こんにちは。小林大伸堂5代目彫刻士の小林稔明です。
職人を生きていて、たまに訪れるモンスターがいます。
そいつは何の前触れもなく訪れ、長いと数ヶ月滞在することもあります。
いわゆる「スランプ」ってやつです。
そいつが今日、久々に訪れました。
原因はおそらく、「焦りからくる心のみだれ」です。
今朝の僕は、少し先の予定のことを考えながら印鑑を
彫刻していました。これがマズかったんだと思います。
100%彫刻作業に集中できていなかったんです。
その隙をモンスターに狙われてしまいました。
心の乱れはわかりやすく体に伝わり、彫刻刀に現れます。
これはもうお決まりのようなものですが、
彫刻刀の歯先が折れてしまいます。
戒めのためにと思って写真をとっておきました。
予備で使っている2本目の仕上げ刀の刃先もやってしまいました。
ここまでくるとさすがに印鑑を彫刻することが困難になります。
砥石を使って少しずつ刃先を整えていきます。
何度も何度も整えていきます。
このときに大事なのが、心の中に潜むモンスターに打ち勝つことです。
心の乱れを整え、目の前のことだけに集中し、自分自身と向き合うことです。
必ず見えます。
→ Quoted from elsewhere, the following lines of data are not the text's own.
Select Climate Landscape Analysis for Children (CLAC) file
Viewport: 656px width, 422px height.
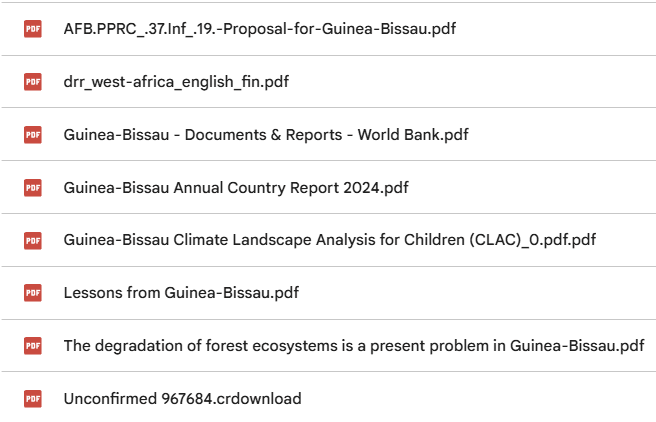[x=330, y=240]
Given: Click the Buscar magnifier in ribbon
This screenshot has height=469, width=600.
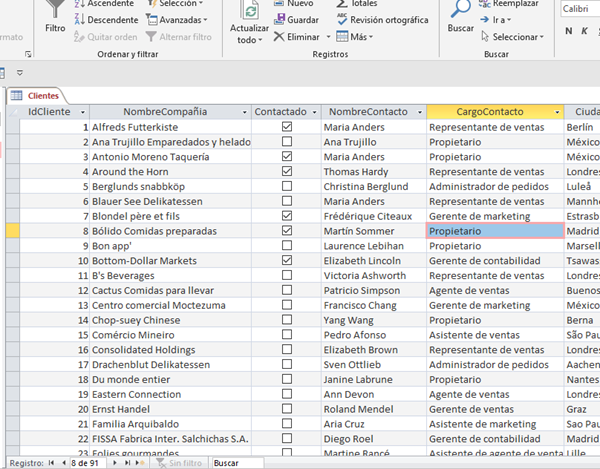Looking at the screenshot, I should 460,12.
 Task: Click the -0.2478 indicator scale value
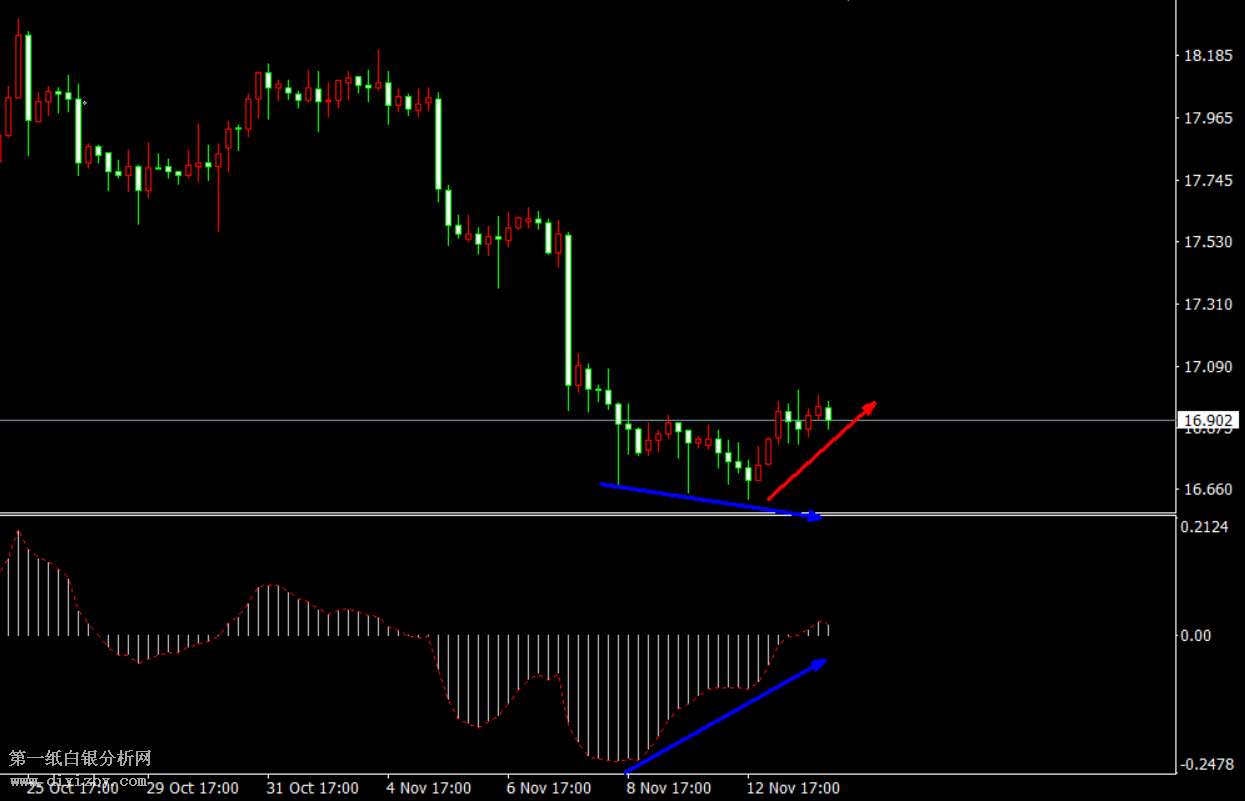pos(1205,765)
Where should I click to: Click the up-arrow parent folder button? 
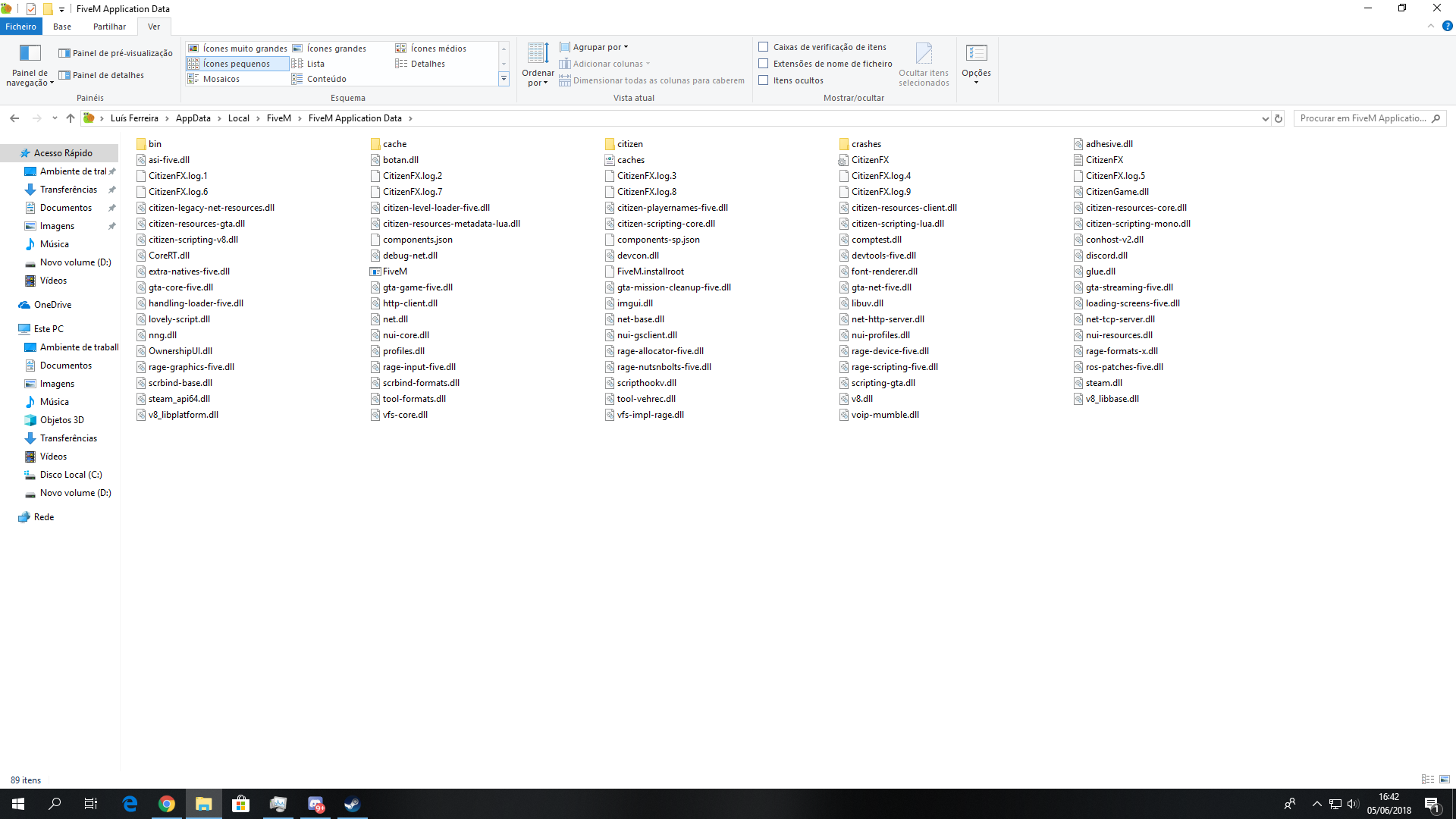71,118
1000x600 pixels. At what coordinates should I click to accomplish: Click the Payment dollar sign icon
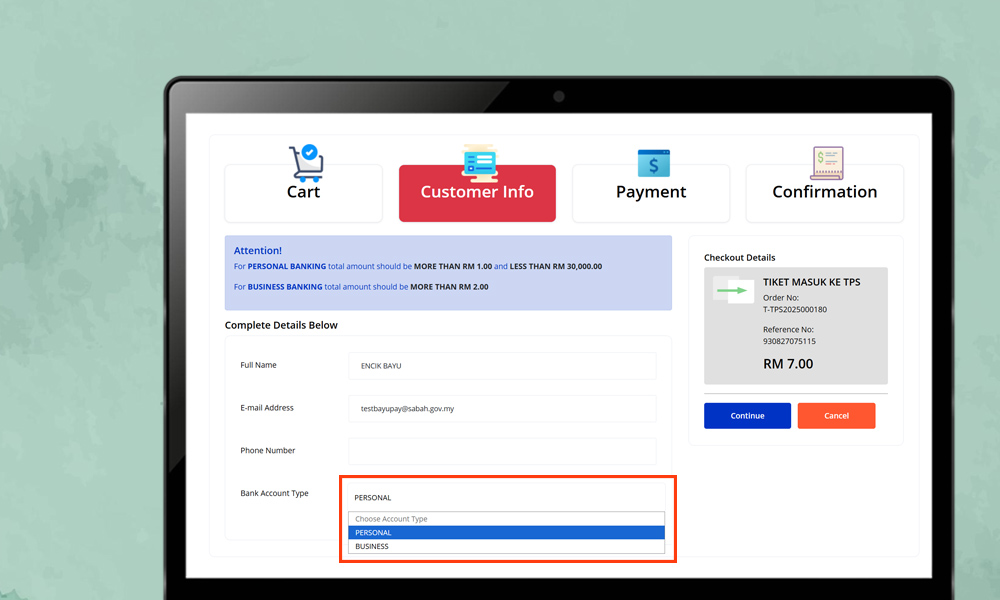[653, 162]
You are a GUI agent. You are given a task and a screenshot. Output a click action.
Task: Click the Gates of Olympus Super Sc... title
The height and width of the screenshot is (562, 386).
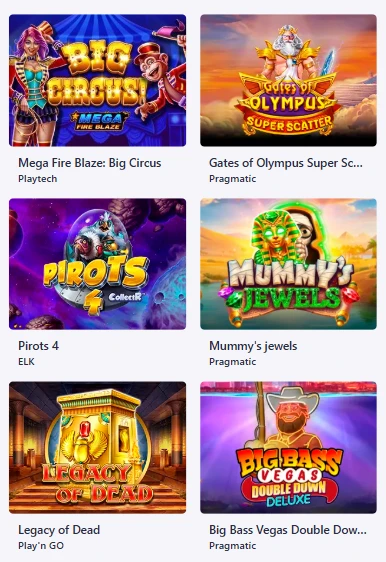[x=286, y=163]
なぜ今僕はこの作業をしているのか、
この作業をすることで僕は一体何がしたいのか。
そのことを再確認すると、嘘のように心が落ち着きます。
心が落ち着くと手元が安定し、刃先を研ぐことができます。
心の乱れを整えること。それが僕の職人としての生き方だと思っています。
印鑑を彫刻すること、それは心を整えること、
つまり、僕にとって「印鑑を彫刻することは自分の心を整えるための修業」
でもあると思います。
そして、これまでも、これからも、
僕が生きるうえでベースになってくる作業、
それが印鑑を彫刻することです。